In March of this year, the New York City Commission on Human Rights proposed additional rules to Chapter 2 of title 47 of the Rules of the City of New York. The commission accepted written public comments until April 16th. They also urged citizens who wished to speak at the hearing on that day to do so.
Ultimately, government officials revised the law to include exceptions, otherwise known as carve-outs.
Exceptions to the rule
The added section addresses proposed exceptions to the law. In other words, employers can drug test prospective employees for marijuana if:
- The position requires the employee to work on an active construction site regularly or within one week of hire
- The employee regularly operates heavy machinery
- An employee regularly works on power or gas utility lines
- The position requires the daily operation of a motor vehicle
- Impairment would interfere with the employee’s ability to take adequate care in carrying out the required job duties thereby posing an immediate risk of death or serious harm to the employee or other people
The proposed changes also note that “a significant impact on health and safety” doesn’t include concerns that a prospective employee who tests positive for tetrahydrocannabinol (THC) or marijuana indicates a lack of trustworthiness or lack of moral character.
A sigh of relief
Employers of the safety-sensitive workforce no doubt breathed a collective sigh of relief when they learned that the new law included carve-outs.
Moreover, the exceptions opened the door for employers of the general workforce.
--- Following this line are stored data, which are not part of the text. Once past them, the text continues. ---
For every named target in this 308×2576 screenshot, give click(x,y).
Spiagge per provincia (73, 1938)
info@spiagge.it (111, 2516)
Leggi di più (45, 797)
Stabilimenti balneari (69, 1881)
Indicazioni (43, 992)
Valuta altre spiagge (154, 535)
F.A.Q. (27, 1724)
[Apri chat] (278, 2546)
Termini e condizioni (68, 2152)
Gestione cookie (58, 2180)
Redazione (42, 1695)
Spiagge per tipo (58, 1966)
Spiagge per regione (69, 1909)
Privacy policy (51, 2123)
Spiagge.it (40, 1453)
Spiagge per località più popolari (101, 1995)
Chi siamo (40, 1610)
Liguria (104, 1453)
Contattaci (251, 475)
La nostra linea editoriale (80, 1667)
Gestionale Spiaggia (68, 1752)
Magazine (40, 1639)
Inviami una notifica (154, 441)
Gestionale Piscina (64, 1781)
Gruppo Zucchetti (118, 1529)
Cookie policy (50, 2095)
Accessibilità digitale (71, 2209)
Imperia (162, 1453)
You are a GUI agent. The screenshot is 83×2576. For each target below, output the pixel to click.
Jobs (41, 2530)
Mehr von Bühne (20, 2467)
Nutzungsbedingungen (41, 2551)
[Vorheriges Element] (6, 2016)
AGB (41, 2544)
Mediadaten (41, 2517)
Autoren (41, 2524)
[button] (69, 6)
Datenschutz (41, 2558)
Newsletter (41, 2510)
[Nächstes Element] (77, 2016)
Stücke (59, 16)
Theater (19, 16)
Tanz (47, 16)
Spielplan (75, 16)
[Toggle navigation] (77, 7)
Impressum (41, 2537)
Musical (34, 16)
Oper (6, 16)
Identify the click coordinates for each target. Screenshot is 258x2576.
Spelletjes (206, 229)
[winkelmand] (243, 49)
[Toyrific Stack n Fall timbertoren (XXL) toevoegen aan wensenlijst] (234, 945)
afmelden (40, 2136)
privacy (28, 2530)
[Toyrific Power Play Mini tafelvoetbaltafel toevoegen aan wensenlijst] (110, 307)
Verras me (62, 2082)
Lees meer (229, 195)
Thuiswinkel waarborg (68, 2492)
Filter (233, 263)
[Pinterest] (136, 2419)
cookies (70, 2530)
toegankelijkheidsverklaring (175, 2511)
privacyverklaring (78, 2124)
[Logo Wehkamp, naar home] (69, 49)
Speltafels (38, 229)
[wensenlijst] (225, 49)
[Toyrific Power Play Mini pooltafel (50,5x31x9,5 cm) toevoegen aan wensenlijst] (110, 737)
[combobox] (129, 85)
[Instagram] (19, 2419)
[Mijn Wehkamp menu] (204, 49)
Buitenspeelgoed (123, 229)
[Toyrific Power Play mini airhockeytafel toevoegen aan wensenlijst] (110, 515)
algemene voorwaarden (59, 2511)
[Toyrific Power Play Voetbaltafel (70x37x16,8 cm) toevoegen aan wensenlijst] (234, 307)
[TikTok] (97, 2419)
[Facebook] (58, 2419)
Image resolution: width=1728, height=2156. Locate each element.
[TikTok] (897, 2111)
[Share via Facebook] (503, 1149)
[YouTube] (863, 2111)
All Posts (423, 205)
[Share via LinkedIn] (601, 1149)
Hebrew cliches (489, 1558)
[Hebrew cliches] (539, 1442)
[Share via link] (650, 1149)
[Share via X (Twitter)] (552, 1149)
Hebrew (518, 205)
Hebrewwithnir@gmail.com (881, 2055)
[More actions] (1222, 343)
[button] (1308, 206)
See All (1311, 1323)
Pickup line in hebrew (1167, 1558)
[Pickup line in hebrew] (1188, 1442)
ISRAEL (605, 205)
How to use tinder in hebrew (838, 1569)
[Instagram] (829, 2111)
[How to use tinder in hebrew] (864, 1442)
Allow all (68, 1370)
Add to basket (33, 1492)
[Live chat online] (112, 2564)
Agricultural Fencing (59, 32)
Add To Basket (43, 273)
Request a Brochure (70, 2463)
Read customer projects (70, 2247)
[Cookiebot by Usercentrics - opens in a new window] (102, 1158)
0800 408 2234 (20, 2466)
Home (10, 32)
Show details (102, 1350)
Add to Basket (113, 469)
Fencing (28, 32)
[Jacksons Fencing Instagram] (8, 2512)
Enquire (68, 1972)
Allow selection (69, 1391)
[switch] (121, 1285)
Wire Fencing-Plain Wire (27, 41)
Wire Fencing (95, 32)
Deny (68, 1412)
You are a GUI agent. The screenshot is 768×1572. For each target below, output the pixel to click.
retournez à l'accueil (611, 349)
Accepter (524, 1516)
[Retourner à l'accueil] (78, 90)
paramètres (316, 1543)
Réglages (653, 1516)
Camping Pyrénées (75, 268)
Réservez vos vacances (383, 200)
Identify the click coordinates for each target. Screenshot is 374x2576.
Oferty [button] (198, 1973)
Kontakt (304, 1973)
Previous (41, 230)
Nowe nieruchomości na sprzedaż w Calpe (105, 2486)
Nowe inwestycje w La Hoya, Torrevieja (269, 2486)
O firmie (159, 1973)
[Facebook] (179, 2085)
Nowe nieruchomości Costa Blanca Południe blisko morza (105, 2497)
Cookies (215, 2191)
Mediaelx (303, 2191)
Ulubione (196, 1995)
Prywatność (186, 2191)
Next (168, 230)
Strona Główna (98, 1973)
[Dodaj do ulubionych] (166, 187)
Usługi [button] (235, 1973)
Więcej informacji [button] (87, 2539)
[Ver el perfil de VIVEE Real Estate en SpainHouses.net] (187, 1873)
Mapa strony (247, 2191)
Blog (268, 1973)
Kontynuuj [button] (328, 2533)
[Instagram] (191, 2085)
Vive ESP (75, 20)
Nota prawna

It encouraged them to make changes to job descriptions stressing the need—documented in writing—for safety where applicable. Rewording job descriptions to include safety concerns could allow continued drug testing for marijuana.
Marijuana impairment affects both motor skills and cognitive thinking—employees should be in command of both when they’re on the job.
The federal government hasn’t removed marijuana from the list of controlled substances. Employers—especially those who employ the safety-sensitive workforce or are mandated to drug test for marijuana by another government entity—should be allowed to test prospective employees for marijuana use.
Adding a new twist
Employers could soon be facing another wave of protest regarding marijuana drug testing in general. It appears that recreational marijuana laws are looming on the horizon. And, it looks like the legislature is going to approve it soon.
Lieutenant Governor Kathy Hochul stated the next budget for the State of New York could include recreational marijuana legalization.
“It was being considered even prior to the pandemic but now more than ever, as we’re finding how cash strapped our state will be as we run out of revenues, I think it will absolutely be on the table for consideration in the next budget,” (D) Lieutenant Governor Kathy Hochul said.
If it happens, employers can hold fast to the safety considerations left open in the carve-outs.
Still, we’d like to advise New York employers to take caution when disciplining employees for issues relating to marijuana. It’s a good idea to seek counsel if you have any doubts regarding the new law. Doing so is your best defense against running the risk and cost of a future lawsuit.